— Exercise prompt —
Rewrite the data as a numbered list, from its first line through the line containing "Looking at the screenshot, I should (847, 500).", skipping blank lines and leaving out the pictures.

(Target position records)

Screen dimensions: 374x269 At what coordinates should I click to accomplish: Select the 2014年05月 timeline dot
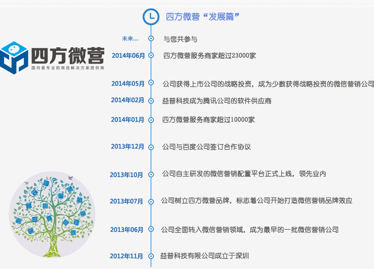[x=151, y=83]
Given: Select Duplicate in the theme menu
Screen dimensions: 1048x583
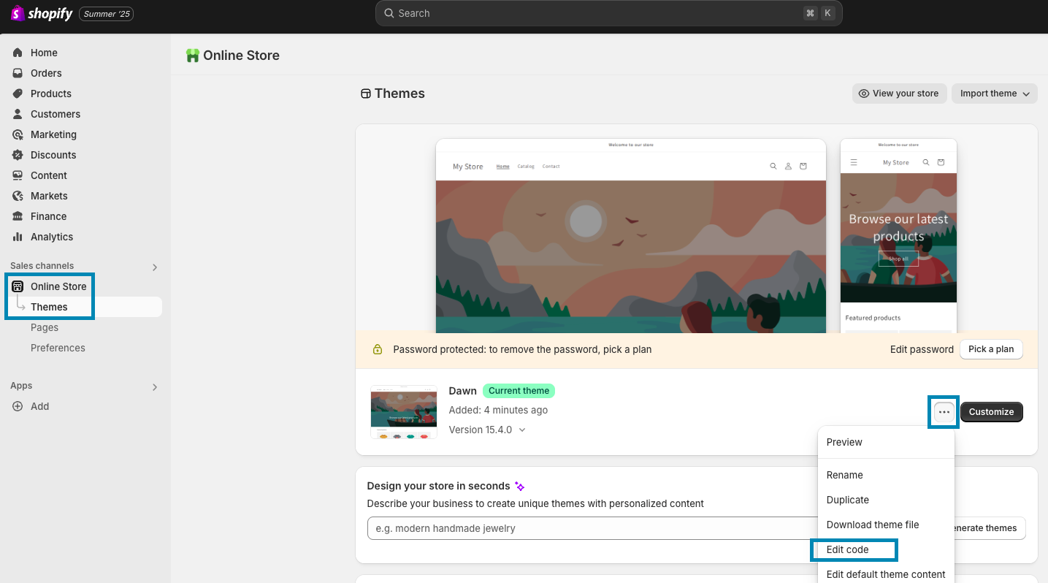Looking at the screenshot, I should (847, 500).
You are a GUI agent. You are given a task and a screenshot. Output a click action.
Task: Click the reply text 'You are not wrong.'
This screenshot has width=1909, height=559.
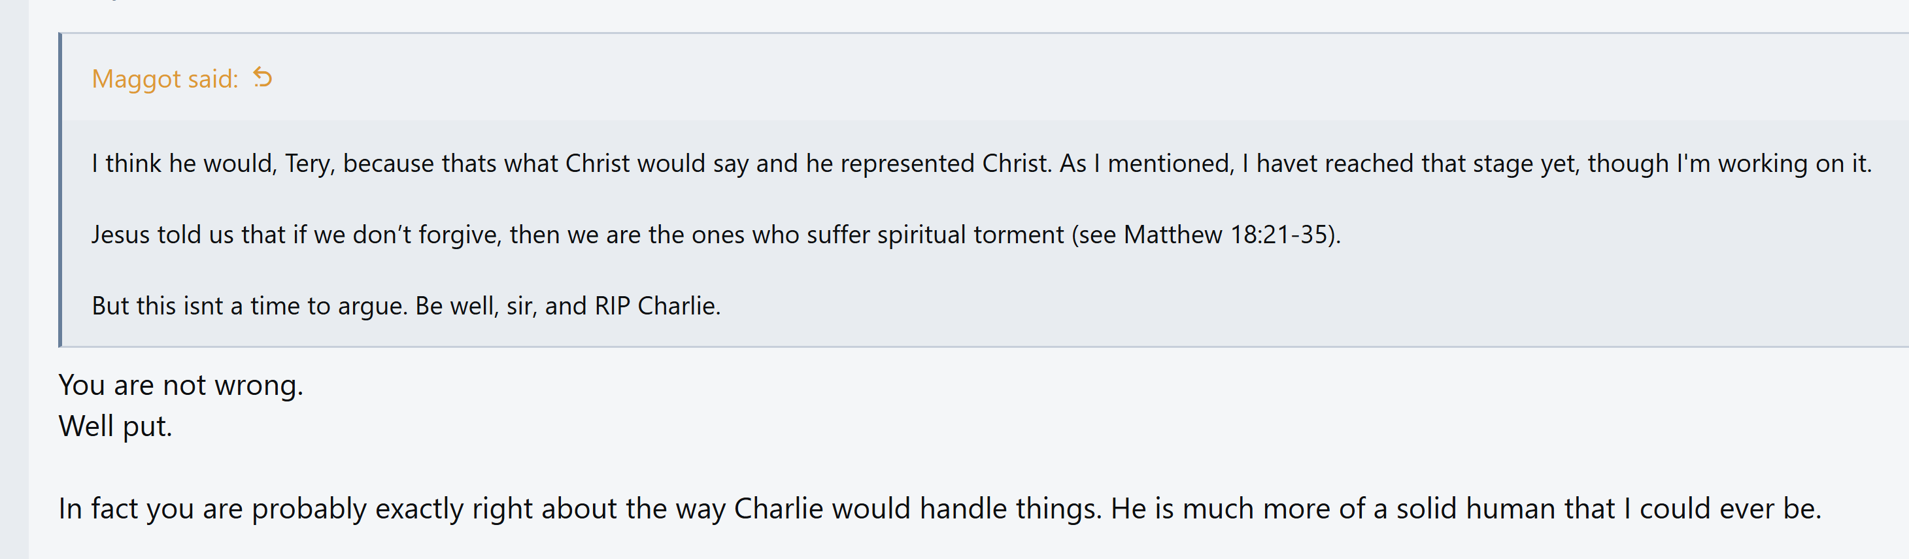click(181, 385)
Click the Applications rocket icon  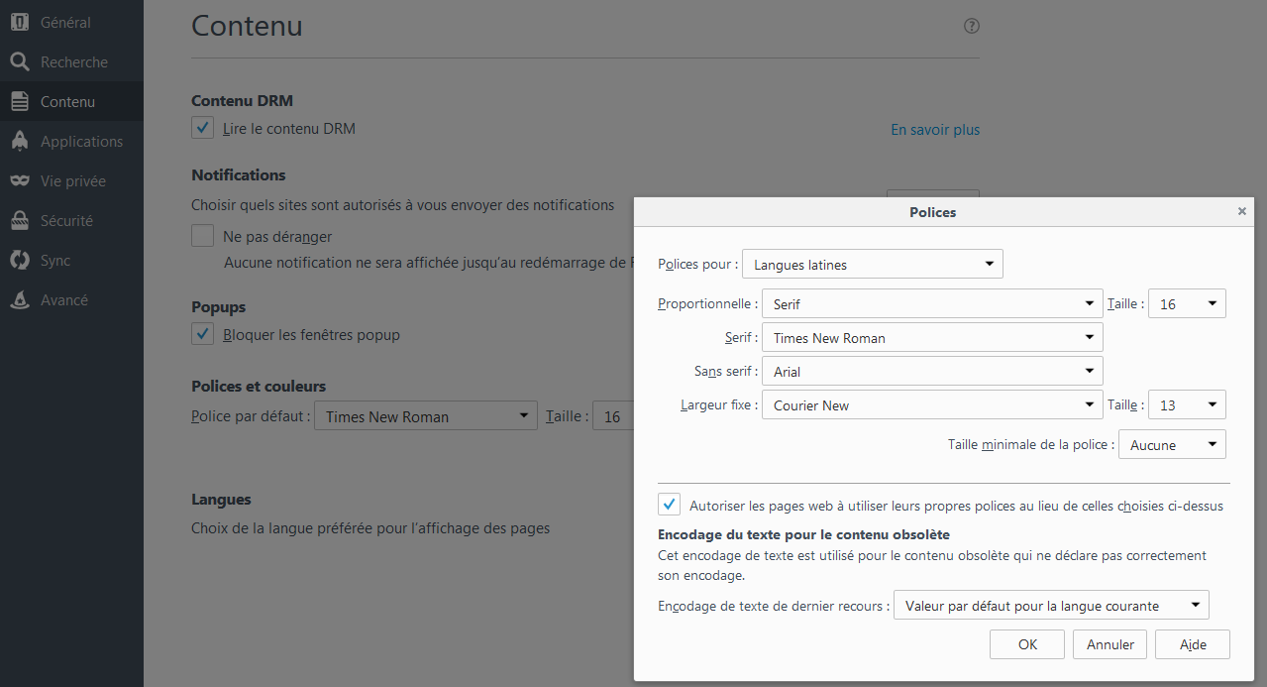19,141
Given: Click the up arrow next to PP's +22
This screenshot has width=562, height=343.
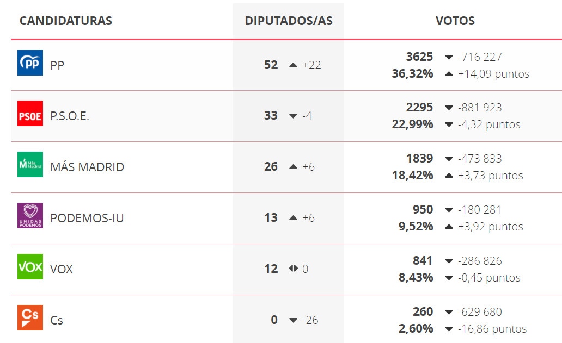Looking at the screenshot, I should [x=293, y=65].

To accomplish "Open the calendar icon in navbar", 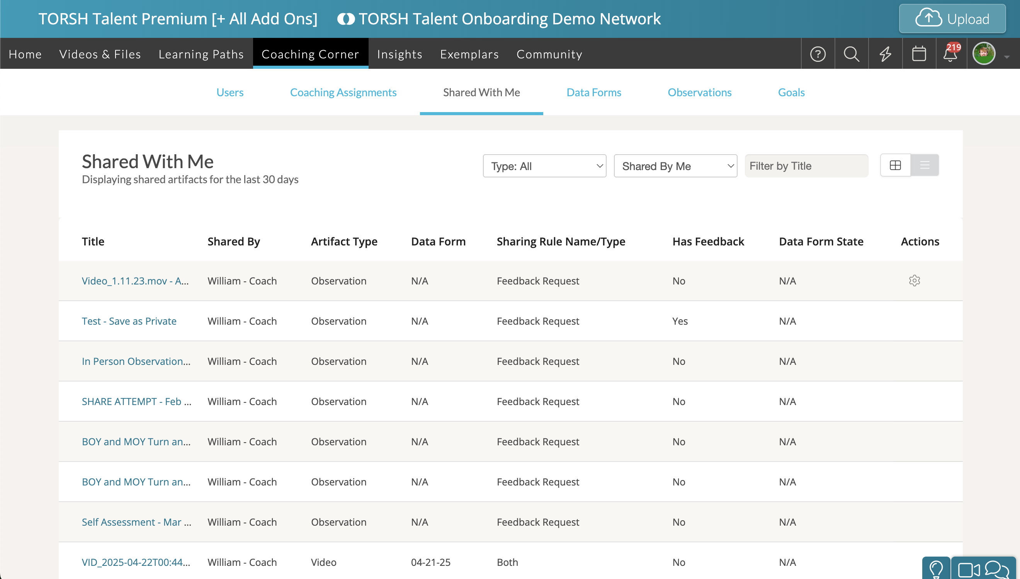I will (x=919, y=54).
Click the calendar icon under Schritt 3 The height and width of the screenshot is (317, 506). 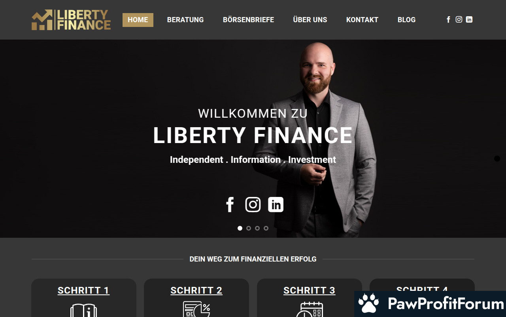pos(310,309)
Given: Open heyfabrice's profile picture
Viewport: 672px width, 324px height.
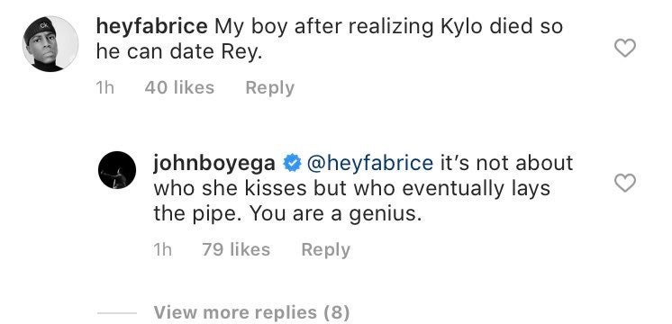Looking at the screenshot, I should point(50,44).
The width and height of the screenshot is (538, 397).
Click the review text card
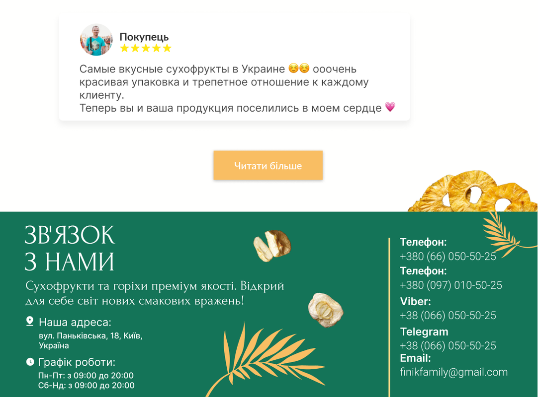pos(234,67)
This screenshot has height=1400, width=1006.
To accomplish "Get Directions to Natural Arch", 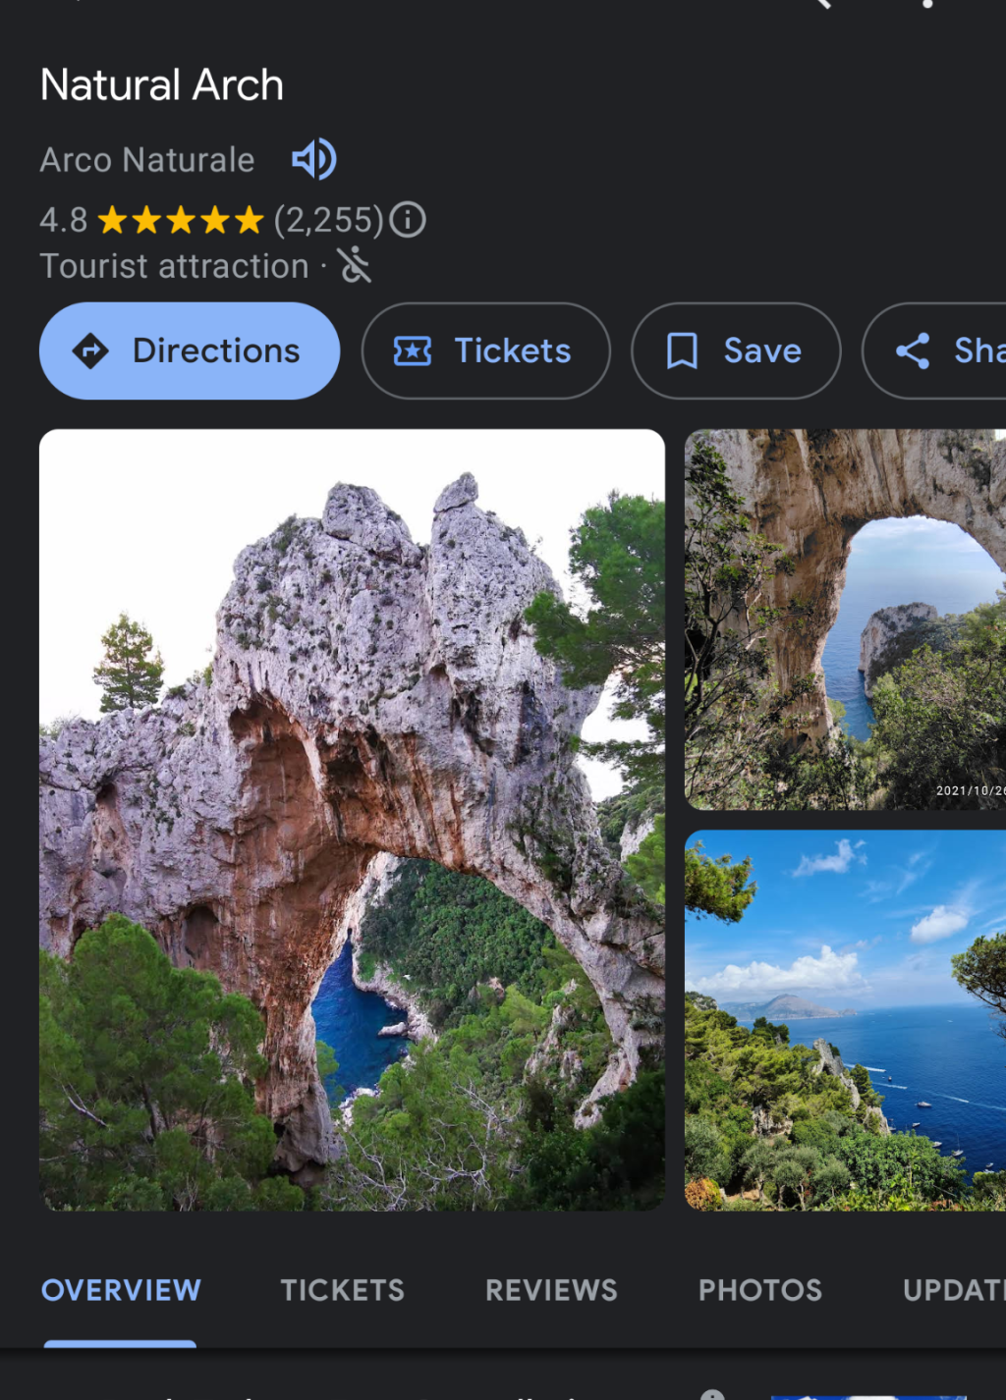I will coord(190,350).
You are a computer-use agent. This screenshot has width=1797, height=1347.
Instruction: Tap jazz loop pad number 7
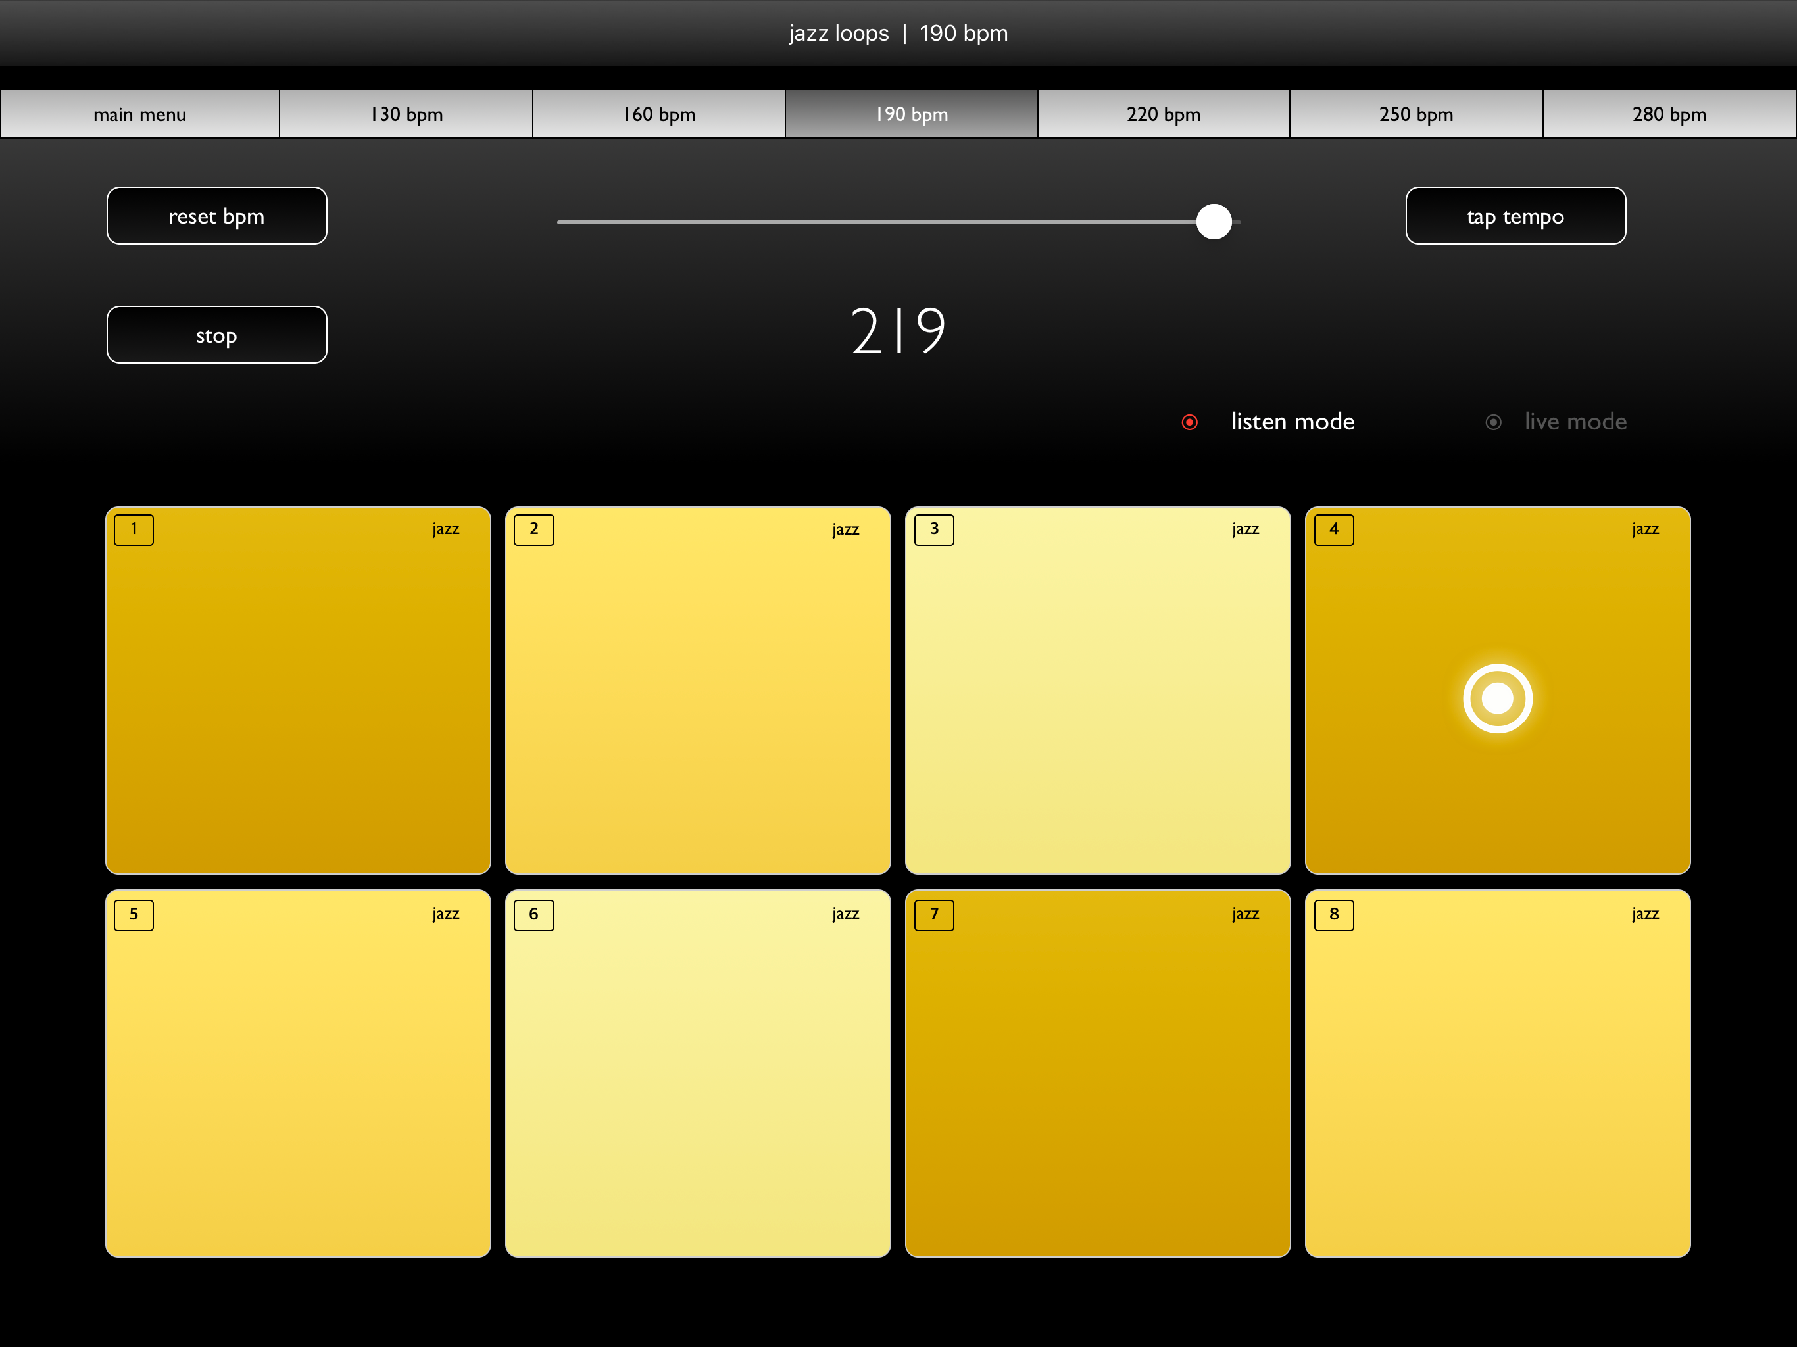1097,1072
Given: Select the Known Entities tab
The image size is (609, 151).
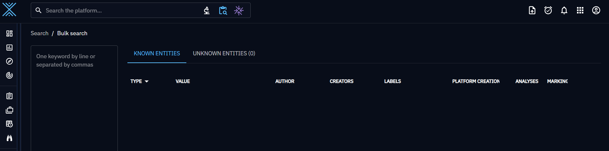Looking at the screenshot, I should [x=157, y=53].
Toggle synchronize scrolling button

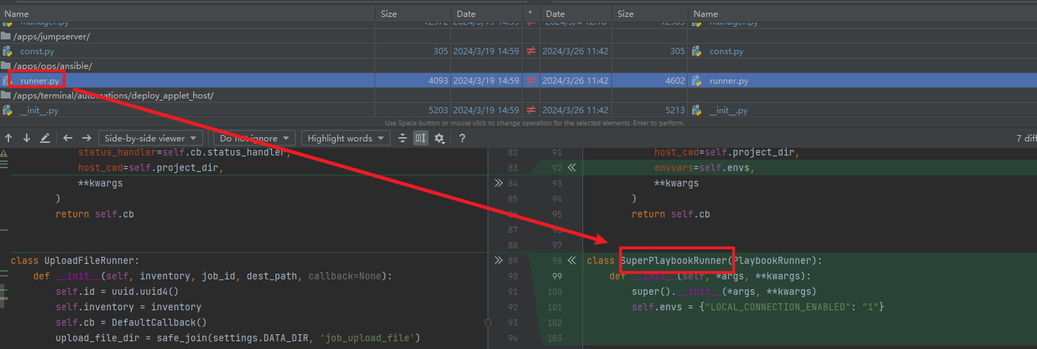tap(421, 139)
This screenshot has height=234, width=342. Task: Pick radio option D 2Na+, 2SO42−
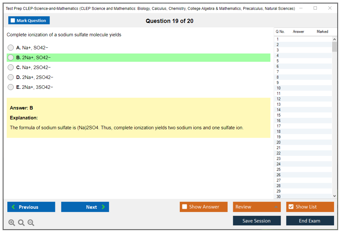pyautogui.click(x=11, y=77)
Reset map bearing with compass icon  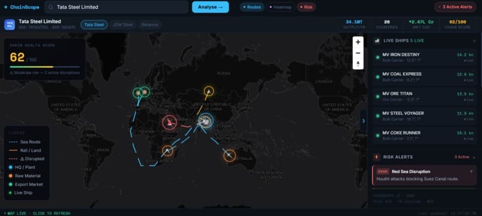[358, 64]
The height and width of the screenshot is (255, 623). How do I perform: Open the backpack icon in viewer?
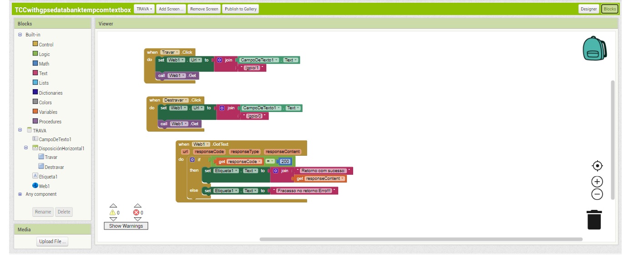(x=594, y=48)
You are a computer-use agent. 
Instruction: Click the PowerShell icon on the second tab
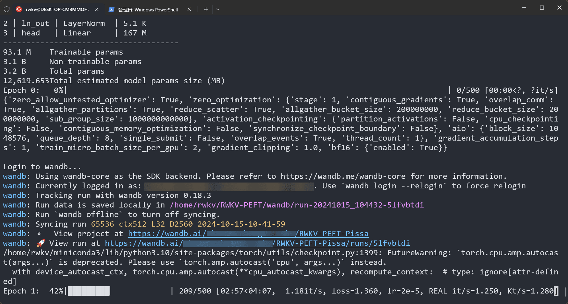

— Full output —
1. Screen dimensions: 374x269 At what coordinates should I click to accomplish: Select the 2014年05月 timeline dot
2. [x=151, y=83]
3. Given: Select Duplicate in the theme menu
4. Screen dimensions: 1048x583
5. Looking at the screenshot, I should (847, 500).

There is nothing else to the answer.